Helaas! ach Isabel! van alle kuysche Vrouwen
Het waartste voorbeeldt, ick zal hier ter steed u bouwen
Een graffenis, ick zweert, zo prachtich en zo groot
Als noyt Princesse noch ghebouwt is na haar doot.
| |
[pagina 64]
| |
Ken ick u schoone lijf gheen ziele weder gheven?
V heuchenis ken ick in eeuwicheyt doen leven
In de ghedachten der nakomelinghen al,
Daar Isabella met veel meerder eeren zal
Noch worden opgehaalt als wel de kuyst' van Romen,
Die'r selfs, de schandt te wraack, het leven heeft benomen.
Wel aan dan Rodomont gheeft deze 't leven weer,
Dat ghy haar gheven kunt: dat is de grootste eer,
Die ghy zijt schuldich aan die Vrouw insonderlinghe.
Bout haar begraeffenis, doet de Poeten singhen
Haar onbesmette lof met held're paarsen wt.
Hola, hoe Rodomont!
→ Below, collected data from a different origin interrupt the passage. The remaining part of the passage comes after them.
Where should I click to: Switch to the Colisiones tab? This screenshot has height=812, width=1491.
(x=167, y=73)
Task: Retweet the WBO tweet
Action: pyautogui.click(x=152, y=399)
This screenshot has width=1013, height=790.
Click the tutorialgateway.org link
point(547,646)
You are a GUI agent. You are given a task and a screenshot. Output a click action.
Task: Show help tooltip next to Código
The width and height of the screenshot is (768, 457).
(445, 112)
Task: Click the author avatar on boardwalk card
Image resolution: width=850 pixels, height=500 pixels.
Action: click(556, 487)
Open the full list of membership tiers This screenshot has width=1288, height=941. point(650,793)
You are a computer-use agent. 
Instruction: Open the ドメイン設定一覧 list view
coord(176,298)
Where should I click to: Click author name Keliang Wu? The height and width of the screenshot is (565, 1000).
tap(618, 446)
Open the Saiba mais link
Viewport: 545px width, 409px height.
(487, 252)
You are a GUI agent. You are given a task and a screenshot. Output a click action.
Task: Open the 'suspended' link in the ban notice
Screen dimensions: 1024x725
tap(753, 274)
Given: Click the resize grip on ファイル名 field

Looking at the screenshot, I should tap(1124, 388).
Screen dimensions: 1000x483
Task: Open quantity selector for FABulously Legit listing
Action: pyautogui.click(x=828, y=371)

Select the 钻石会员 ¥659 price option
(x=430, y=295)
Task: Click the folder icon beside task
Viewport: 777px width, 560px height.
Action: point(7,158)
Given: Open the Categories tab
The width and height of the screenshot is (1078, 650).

Wat hoor ick voor gheluyt?
Helaas! wat zal dit zijn? een yselijcke donder,
Schijnt 't aardtrijcks opperste te willen stolpen onder.
Schrickt niet mijn mannen van dit wonder datter beurt.
De Wolcken went'len om, den blauwen Hemel scheurt,
En stiert van boven af de lieffelijcke boden,
Om Isabella te vereenen met de Goden.
Wat beurter Goden? Goon! o wonder noyt ghesien.